Carlos Rivera

Personal information
- Full name: Carlos Rubén Rivera Moulton
- Date of birth: May 30, 1979 (age 45)
- Place of birth: Panama City, Panama
- Height: 1.83 m (6 ft 0 in)
- Position(s): Defender

Senior career*
- Years: Team / Apps / (Gls)
- 2003: Árabe Unido
- 2004: San Francisco
- 2005: Independiente Medellín / 17 / (1)
- 2005–2006: Persepolis / 15 / (2)
- 2006–2007: San Francisco / 9 / (0)
- 2007: Tauro / 22 / (6)
- 2008–2010: San Francisco / 72 / (5)
- 2010–: Marquense
- 2011–2012: Sporting San Miguelito / 13 / (1)
- 2012–2013: Millenium UP

International career^{‡}
- 2004–2010: Panama / 63 / (2)

Managerial career
- 2014–: Millenium UP (assistant)

= Carlos Rivera (Panamanian footballer) =

Panamanian footballer (born 1979)

Carlos Rubén Rivera Moulton (born 30 May 1979) is a retired Panamanian football defender.

==Club career==
Rivera played for several Panamanian clubs but also had spells abroad with Colombian club Independiente Medellín and Iranian side Persepolis, whom he joined in 2005 alongside compatriot José Anthony Torres.

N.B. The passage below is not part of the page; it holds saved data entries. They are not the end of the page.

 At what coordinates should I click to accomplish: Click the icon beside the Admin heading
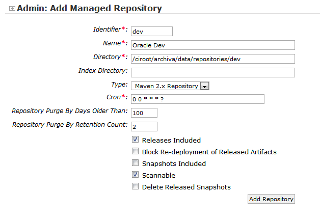pos(12,9)
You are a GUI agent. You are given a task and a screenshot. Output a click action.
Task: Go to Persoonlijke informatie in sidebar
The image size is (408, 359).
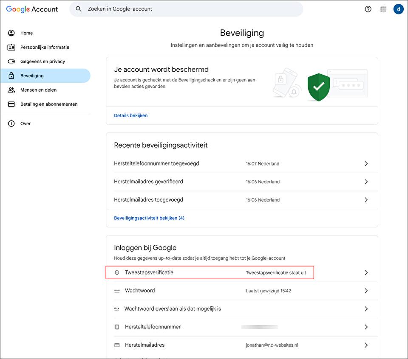click(45, 47)
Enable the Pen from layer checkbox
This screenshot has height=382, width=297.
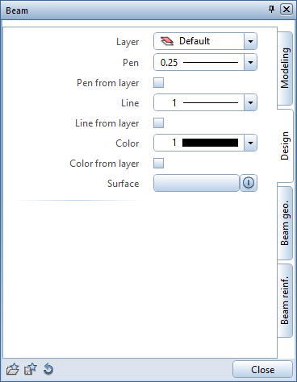pyautogui.click(x=158, y=83)
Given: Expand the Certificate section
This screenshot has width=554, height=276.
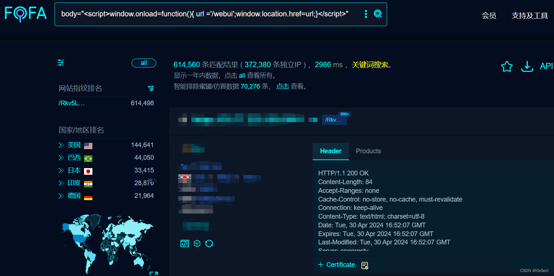Looking at the screenshot, I should click(x=336, y=265).
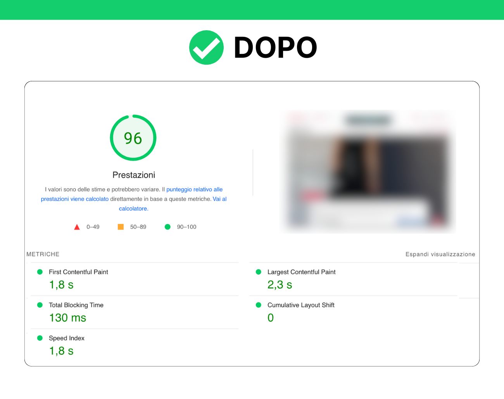
Task: Follow the 'Vai al calcolatore' link
Action: [219, 199]
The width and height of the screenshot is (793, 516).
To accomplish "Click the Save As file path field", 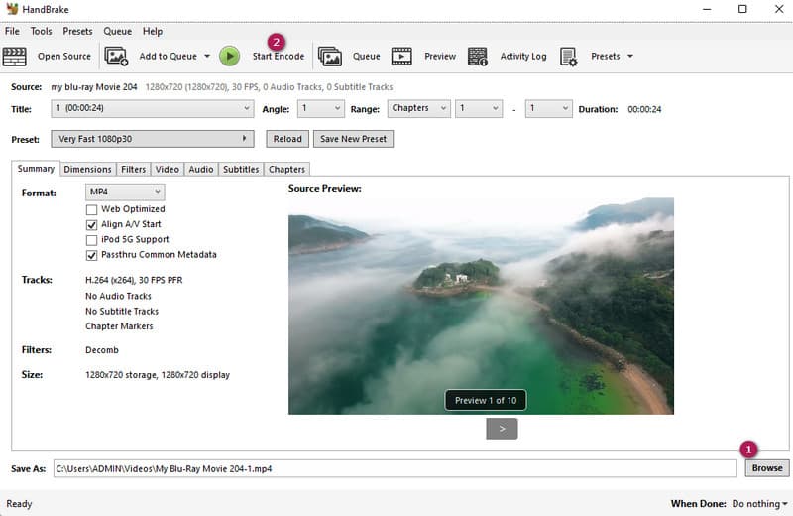I will [x=395, y=468].
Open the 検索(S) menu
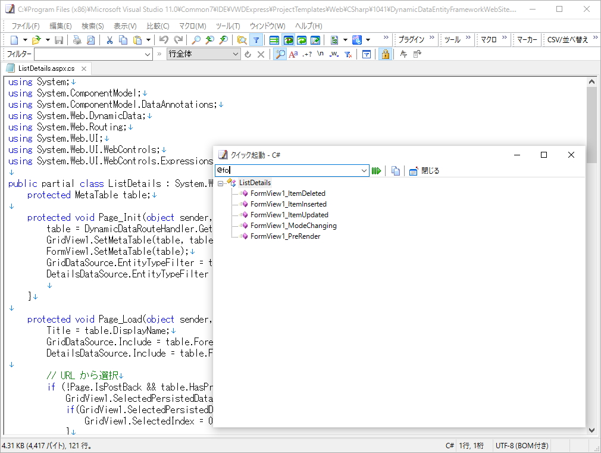The height and width of the screenshot is (453, 601). coord(92,26)
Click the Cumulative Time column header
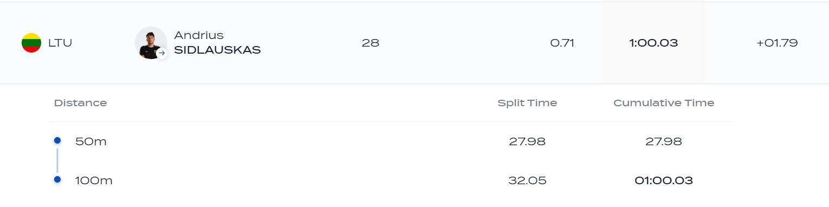Image resolution: width=829 pixels, height=207 pixels. (x=664, y=103)
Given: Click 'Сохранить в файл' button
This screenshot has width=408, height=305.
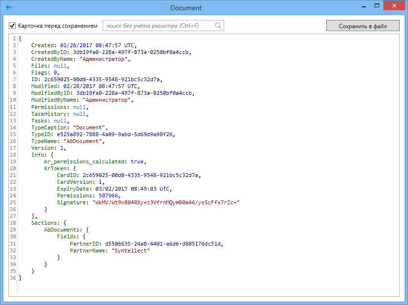Looking at the screenshot, I should (x=362, y=26).
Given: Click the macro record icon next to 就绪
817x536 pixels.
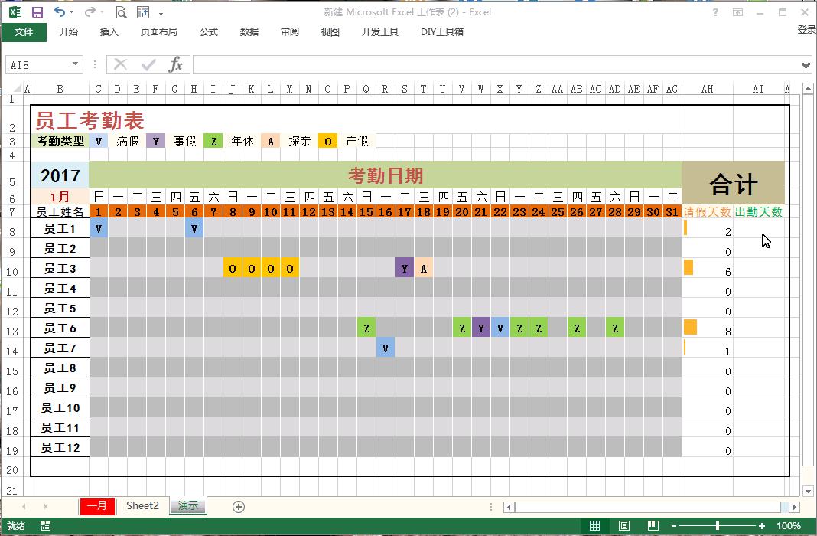Looking at the screenshot, I should click(45, 526).

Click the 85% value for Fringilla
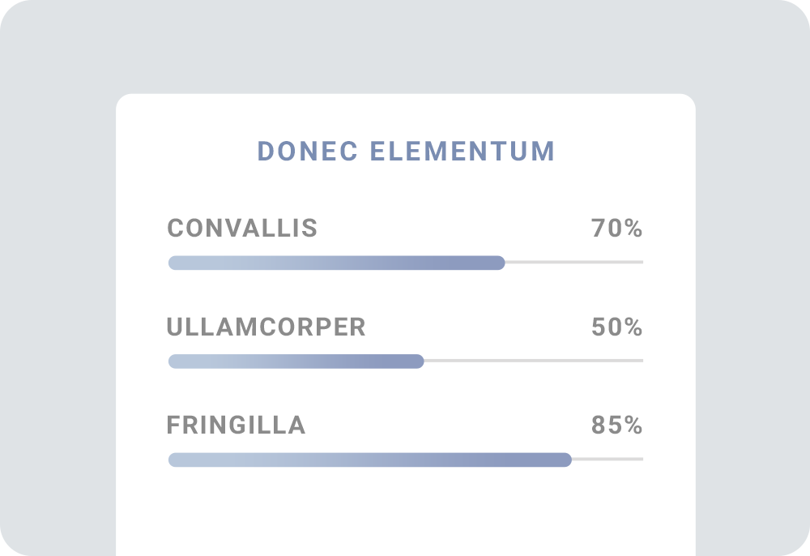616,426
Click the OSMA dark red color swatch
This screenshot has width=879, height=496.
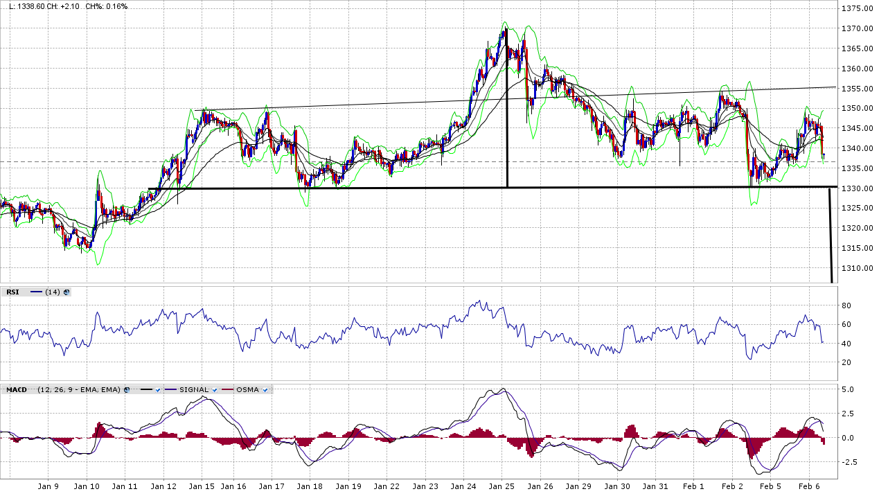coord(229,390)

In January 2011 Rivera moved to Sporting San Miguelito. In December 2012, he won the 2012 Apertura championship of the Panamanian second division with Millenium UP but he missed out on promotion after losing the Super Final to 2013 Clausura winners Independiente.

==International career==
Rivera made his debut for Panama in a March 2004 friendly match against Cuba and has earned a total of 63 caps, scoring 2 goals. He represented his country in 15 FIFA World Cup qualification matches and was a member of the 2005 CONCACAF Gold Cup team, who finished second in the tournament and he also played at the 2007 and 2009 CONCACAF Gold Cups. During the 2007 CONCACAF Gold Cup Group C opener against Honduras, Rivera scored his first ever international goal for Panama.

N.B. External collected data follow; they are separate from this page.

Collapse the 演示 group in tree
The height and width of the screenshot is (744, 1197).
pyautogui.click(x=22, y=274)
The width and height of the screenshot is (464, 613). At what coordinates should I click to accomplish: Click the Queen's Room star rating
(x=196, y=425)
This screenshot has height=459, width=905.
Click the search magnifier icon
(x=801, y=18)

His final international was a November 2010 friendly match against Honduras.

===International goals===
Scores and results list Panama's goal tally first.

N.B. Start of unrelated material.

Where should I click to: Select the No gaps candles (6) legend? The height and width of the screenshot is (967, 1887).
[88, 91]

| # | Date | Venue | Opponent | Score | Result | Competition |
|---|---|---|---|---|---|---|
| 1 | 11 February 2007 | Estadio Cuscatlán, San Salvador, El Salvador | Honduras | 1–1 | 1–1 | 2007 UNCAF Nations Cup |
| 2 | 8 June 2007 | Giants Stadium, East Rutherford, United States | Honduras | 1–0 | 3–2 | 2007 CONCACAF Gold Cup |

==Managerial career==
After retiring, he became assistant coach at Millenium UP in September 2014.